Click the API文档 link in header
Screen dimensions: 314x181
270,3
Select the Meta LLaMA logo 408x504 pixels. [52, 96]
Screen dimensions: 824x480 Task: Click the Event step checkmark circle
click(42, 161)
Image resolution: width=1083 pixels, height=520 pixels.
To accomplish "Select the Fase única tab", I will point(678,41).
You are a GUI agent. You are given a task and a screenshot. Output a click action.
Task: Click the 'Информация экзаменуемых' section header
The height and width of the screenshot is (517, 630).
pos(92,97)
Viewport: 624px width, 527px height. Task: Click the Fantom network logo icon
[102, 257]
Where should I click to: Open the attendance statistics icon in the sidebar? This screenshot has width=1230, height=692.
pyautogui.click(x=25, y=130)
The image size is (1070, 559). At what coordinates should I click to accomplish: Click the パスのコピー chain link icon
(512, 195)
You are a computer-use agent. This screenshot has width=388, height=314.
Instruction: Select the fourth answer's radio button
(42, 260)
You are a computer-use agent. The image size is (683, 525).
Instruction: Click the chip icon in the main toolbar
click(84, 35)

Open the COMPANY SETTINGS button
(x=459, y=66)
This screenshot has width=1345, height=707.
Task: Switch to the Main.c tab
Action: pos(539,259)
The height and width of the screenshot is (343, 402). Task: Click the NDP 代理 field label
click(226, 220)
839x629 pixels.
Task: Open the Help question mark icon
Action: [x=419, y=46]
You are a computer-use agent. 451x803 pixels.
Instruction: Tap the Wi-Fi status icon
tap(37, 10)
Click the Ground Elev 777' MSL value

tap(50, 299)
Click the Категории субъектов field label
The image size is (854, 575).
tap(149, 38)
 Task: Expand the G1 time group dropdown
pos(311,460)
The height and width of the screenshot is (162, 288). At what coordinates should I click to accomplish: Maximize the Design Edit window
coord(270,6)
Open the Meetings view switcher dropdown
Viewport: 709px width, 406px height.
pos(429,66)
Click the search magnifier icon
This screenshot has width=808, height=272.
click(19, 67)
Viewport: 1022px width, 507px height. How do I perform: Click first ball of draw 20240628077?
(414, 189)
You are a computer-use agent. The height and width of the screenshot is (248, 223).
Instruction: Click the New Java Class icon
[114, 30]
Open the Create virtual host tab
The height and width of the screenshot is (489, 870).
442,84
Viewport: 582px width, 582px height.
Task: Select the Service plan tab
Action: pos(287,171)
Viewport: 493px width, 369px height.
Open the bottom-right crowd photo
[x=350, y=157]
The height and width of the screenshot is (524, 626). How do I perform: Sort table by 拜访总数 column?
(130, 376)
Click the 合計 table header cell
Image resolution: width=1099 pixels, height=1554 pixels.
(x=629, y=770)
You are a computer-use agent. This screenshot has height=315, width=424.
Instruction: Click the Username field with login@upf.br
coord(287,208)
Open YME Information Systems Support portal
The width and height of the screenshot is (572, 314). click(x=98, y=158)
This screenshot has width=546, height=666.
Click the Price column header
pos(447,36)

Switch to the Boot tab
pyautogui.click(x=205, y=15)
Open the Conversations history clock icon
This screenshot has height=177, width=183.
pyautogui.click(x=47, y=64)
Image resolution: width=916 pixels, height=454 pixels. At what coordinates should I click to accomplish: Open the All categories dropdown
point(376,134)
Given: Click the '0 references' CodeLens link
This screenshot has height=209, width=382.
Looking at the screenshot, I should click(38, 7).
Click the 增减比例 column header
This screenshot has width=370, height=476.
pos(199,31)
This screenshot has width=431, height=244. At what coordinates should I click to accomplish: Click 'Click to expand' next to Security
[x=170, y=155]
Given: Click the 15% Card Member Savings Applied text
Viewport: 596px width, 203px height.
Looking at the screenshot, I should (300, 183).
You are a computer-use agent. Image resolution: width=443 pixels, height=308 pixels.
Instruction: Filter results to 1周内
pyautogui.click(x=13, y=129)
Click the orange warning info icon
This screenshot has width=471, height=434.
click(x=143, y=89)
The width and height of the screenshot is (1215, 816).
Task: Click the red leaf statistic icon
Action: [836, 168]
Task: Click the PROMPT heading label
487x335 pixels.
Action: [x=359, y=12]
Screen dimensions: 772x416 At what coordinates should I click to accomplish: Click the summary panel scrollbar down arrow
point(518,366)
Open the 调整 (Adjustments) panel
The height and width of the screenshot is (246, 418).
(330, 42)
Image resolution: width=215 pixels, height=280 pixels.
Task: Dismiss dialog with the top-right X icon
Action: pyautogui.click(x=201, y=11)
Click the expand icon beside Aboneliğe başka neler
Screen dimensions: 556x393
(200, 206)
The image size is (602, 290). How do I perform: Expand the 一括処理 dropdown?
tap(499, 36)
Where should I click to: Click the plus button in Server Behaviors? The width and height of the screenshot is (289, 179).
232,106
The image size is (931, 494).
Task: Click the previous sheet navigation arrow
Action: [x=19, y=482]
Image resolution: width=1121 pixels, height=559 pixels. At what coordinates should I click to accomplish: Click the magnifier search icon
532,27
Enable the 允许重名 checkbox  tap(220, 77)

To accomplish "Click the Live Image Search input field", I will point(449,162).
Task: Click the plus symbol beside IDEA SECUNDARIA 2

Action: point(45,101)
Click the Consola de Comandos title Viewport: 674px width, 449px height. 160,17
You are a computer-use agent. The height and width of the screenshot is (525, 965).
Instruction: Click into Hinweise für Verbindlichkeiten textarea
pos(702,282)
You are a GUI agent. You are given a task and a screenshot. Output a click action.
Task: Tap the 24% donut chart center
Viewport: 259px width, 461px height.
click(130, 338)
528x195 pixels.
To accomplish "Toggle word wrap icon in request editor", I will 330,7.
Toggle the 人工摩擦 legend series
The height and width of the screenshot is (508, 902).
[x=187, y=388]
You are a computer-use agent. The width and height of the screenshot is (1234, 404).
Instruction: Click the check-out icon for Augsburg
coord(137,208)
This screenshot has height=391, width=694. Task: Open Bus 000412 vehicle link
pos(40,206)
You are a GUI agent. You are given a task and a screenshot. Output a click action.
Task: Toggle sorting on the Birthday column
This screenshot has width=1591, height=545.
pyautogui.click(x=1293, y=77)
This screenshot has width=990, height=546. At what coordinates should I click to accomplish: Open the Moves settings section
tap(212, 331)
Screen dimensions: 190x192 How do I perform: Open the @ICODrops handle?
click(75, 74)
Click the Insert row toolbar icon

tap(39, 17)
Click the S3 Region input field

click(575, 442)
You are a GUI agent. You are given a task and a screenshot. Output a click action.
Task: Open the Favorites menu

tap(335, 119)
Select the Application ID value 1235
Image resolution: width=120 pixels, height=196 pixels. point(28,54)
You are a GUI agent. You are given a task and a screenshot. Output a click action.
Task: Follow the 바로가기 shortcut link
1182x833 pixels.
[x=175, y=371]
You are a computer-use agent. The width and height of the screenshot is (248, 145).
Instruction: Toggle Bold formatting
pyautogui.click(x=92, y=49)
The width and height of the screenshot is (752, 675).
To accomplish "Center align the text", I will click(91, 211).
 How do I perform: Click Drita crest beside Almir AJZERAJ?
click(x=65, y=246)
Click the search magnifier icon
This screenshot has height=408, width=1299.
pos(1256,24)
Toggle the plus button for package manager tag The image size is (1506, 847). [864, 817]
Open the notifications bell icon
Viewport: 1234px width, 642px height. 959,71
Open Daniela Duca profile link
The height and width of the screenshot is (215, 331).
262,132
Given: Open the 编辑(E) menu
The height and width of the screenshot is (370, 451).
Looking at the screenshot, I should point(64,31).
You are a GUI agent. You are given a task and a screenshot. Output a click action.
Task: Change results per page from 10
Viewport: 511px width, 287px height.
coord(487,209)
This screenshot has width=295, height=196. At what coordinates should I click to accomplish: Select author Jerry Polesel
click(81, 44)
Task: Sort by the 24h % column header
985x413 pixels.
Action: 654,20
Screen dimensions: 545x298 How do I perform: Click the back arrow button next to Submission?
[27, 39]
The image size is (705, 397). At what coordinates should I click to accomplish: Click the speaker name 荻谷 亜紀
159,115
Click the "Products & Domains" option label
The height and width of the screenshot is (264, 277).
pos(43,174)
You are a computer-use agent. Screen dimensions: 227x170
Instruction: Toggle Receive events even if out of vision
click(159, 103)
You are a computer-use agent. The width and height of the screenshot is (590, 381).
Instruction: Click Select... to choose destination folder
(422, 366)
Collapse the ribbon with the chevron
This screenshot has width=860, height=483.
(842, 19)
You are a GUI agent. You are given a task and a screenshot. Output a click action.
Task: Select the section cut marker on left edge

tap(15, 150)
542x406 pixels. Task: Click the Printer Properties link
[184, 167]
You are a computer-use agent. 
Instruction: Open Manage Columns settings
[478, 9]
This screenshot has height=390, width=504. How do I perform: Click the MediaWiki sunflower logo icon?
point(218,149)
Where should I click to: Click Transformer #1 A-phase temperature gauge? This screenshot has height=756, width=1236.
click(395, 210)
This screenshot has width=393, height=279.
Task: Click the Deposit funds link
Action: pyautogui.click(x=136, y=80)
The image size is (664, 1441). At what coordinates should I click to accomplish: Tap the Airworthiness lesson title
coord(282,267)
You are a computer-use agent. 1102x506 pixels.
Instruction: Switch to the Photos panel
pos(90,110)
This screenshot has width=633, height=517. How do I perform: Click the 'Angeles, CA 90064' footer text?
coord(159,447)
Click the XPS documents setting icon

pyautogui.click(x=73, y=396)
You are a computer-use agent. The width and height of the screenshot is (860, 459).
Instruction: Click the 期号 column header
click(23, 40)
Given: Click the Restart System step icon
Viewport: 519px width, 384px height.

········

- [Requirement]
Exactly as they stand, set down the lines from the top of the data through the line with "You are a computer-use agent. The image".

- [Answer to this exercise]
Click the API文档 link in header
Screen dimensions: 314x181
270,3
Select the Meta LLaMA logo 408x504 pixels. [52, 96]
Screen dimensions: 824x480 Task: Click the Event step checkmark circle
click(42, 161)
Image resolution: width=1083 pixels, height=520 pixels.
To accomplish "Select the Fase única tab", I will point(678,41).
You are a GUI agent. You are given a task and a screenshot. Output a click action.
Task: Click the 'Информация экзаменуемых' section header
The height and width of the screenshot is (517, 630).
pos(92,97)
Viewport: 624px width, 527px height. Task: Click the Fantom network logo icon
[102, 257]
Where should I click to: Open the attendance statistics icon in the sidebar? This screenshot has width=1230, height=692.
pyautogui.click(x=25, y=130)
The image size is (1070, 559). At what coordinates should I click to accomplish: Click the パスのコピー chain link icon
(512, 195)
You are a computer-use agent. This screenshot has width=388, height=314.
Instruction: Select the fourth answer's radio button
(42, 260)
You are a computer-use agent. The image size is (683, 525).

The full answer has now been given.